:: ФРАГМЕНТ ТЕКСТА ::
* * * * * * * * *
Все остальное в книге состоит из трех разделов. Главы 2 и 3 посвящены этнографическому описанию общины, в которой проводились исследования. Моя цель в главе 2 — дать общую информацию о селении, в котором проводились полевые исследования, а также рассмотреть демографические модели, мотивирующие многих молодых людей уезжать в города, оставляя пожилых людей на прежнем месте. Большая часть этой главы посвящена значению слова «сельский» как для тех, кто уезжает, так и для тех, кто остается, анализу того, как образы сельской жизни соотносятся с миграцией и сменой поколений и как факт оттока населения соотносится с опытом старости для тех, кто остался. Глава 3 посвящена деревушке Дзёнаи, которая была центром полевых исследований. И в этом случае я рассматриваю демографический состав деревни и анализирую важность незыблемой преемственности в семье и сообществе для тех, кто там живет.
Эти две главы предназначены для того, чтобы наглядно показать место проведения моего полевого исследования, подчеркнуть крепкие общинные связи, существующие в деревне, и отметить часто имеющееся в семьях большое социальное и географическое расстояние между поколениями. Центральным моментом этого раздела является то, что, хотя пожилые люди в значительной степени объединены со сверстниками, они испытывают отчуждение от других возрастных групп. Более того, хотя конфуцианские идеи, подчеркивающие сыновнюю почтительность, исторически означали, что в случае утраты способности к автономности дети (в первую очередь старший сын) несут ответственность за удовлетворение финансовых и медицинских потребностей своих родителей, на практике по причине экономических и демографических изменений эта модель теряет эффективность в японском обществе, особенно в сельской местности. В результате взаимозависимость пожилых людей, проживающих в сельской местности, приобрела горизонтальный характер, поскольку в том числе и из-за оттока молодого поколения пожилые люди вынуждены в трудную минуту в большей степени полагаться на социальную поддержку сверстников, а не на вертикально ориентированные межпоколенческие взаимозависимости внутри семьи.
Главы 4 и 5 посвящены разделению общества по возрасту, связанному как с возрастной терминологией, так и с практиками возрастной градации, принятыми в деревне. Моя задача в этих главах — исследовать то, что люди думают о процессе старения, и в конечном счете то, как они борются с переходом от среднего возраста к старости, сопротивляясь вступлению в старшую возрастную группу. Я утверждаю, что сопротивление статусу пожилого человека является частью общего сопротивления общественному дискурсу, приписывающему людям статус престарелых.
* * * * * * * * *
:: Собранные данные ::
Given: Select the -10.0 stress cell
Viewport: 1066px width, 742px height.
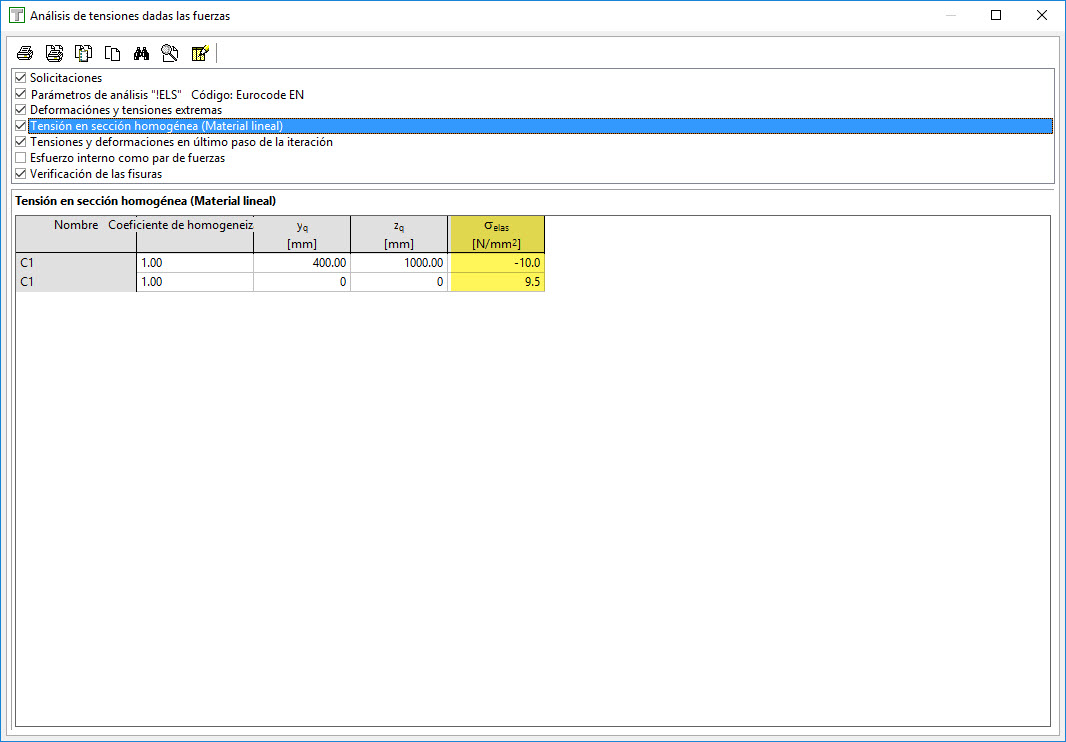Looking at the screenshot, I should (x=497, y=263).
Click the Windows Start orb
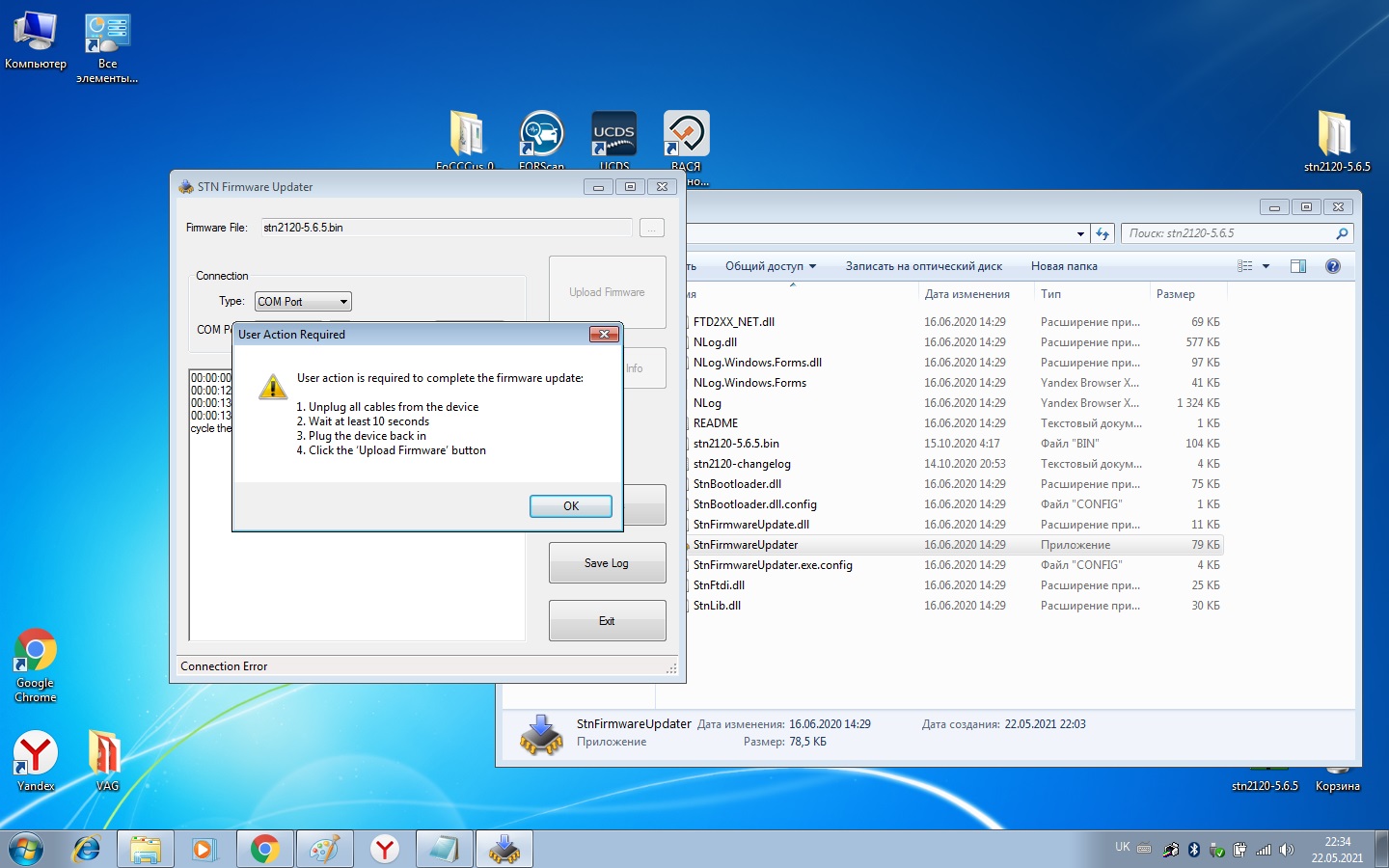Screen dimensions: 1389x868 click(x=26, y=849)
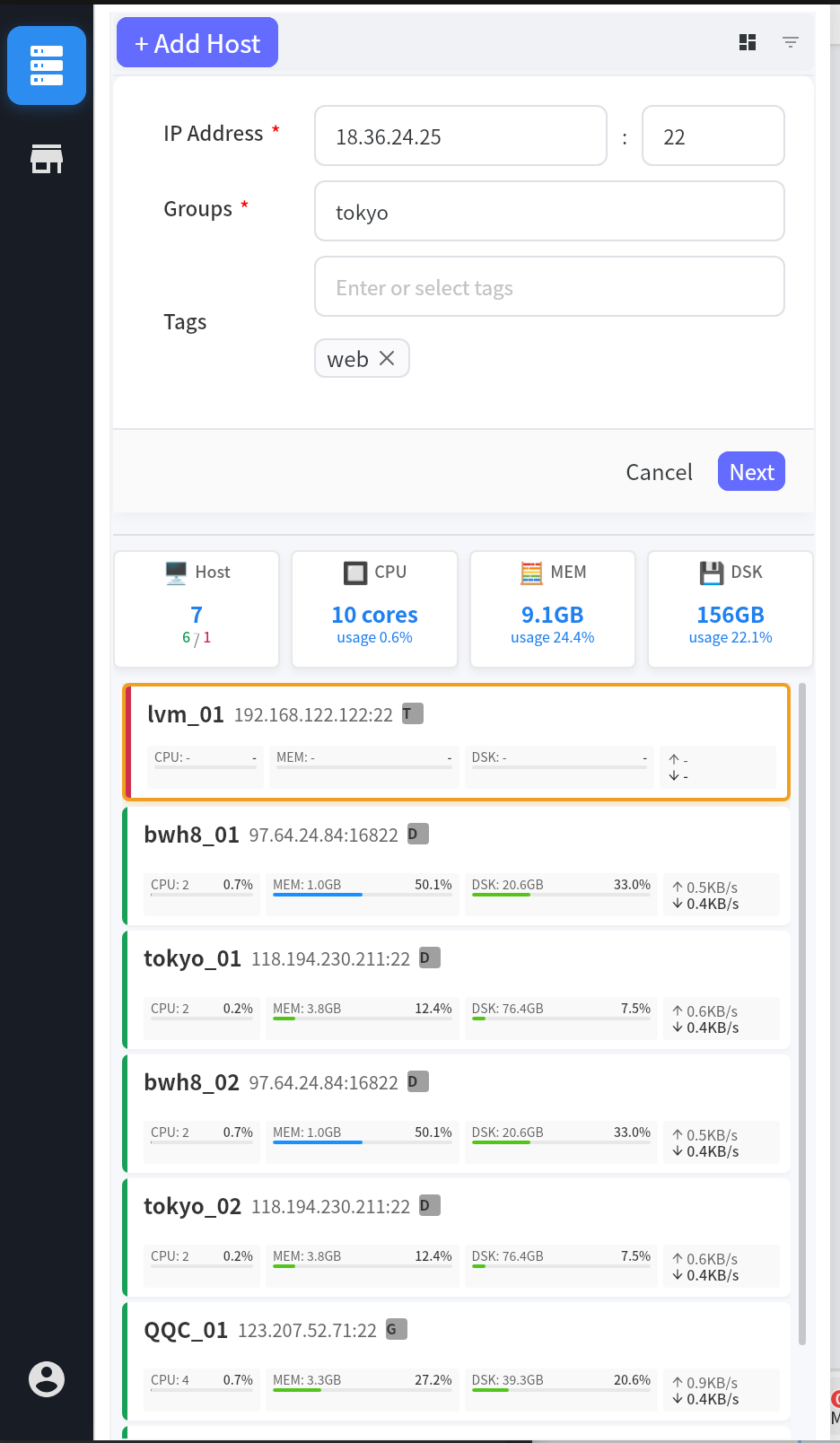Switch layout with the grid view icon

pos(748,42)
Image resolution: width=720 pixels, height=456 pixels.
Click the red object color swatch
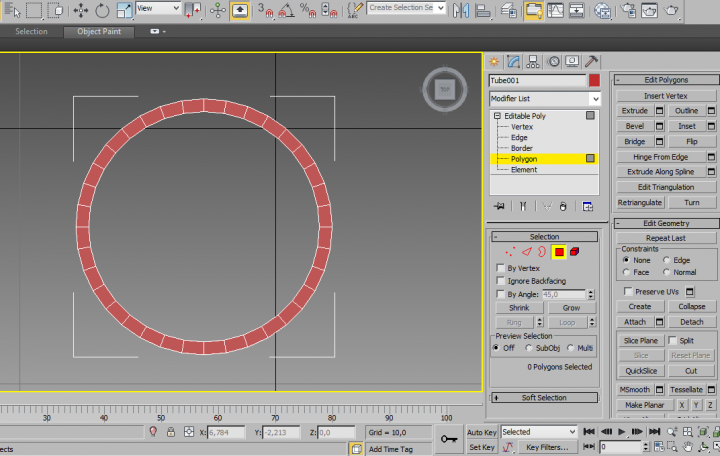click(594, 80)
* * * * * * * * *
:: ЧТО СДЕЛАТЬ ::
1. Ответьте на вопросы по фрагменту текста:
(а) Какой деревушке посвящена глава 3?
(б) Кто из детей, согласно конфуцианским идеям, в первую очередь несет ответственность за удовлетворение потребностей родителей?
(в) Чему посвящены главы 4 и 5?
2. Переведите на английский язык следующее предложение из фрагмента текста: «Центральным моментом этого раздела является то, что, хотя пожилые люди в значительной степени объединены со сверстниками, они испытывают отчуждение от других возрастных групп».
3. Воспроизведите дословно часть фрагмента текста между словами «Все остальное в» и «кто там живет.», включая их самих.

:: ОТВЕТЫ ПО ПОРЯДКУ ::
1.
(а) Деревушке Дзёнаи, которая была центром полевых исследований.
(б) Старший сын.
(в) Разделению общества по возрасту, связанному как с возрастной терминологией, так и с практиками возрастной градации, принятыми в деревне.

2. The central point of this section is that, although elderly people are largely united with their peers, they experience alienation from other age groups.

3.
Все остальное в книге состоит из трех разделов. Главы 2 и 3 посвящены этнографическому описанию общины, в которой проводились исследования. Моя цель в главе 2 — дать общую информацию о селении, в котором проводились полевые исследования, а также рассмотреть демографические модели, мотивирующие многих молодых людей уезжать в города, оставляя пожилых людей на прежнем месте. Большая часть этой главы посвящена значению слова «сельский» как для тех, кто уезжает, так и для тех, кто остается, анализу того, как образы сельской жизни соотносятся с миграцией и сменой поколений и как факт оттока населения соотносится с опытом старости для тех, кто остался. Глава 3 посвящена деревушке Дзёнаи, которая была центром полевых исследований. И в этом случае я рассматриваю демографический состав деревни и анализирую важность незыблемой преемственности в семье и сообществе для тех, кто там живет.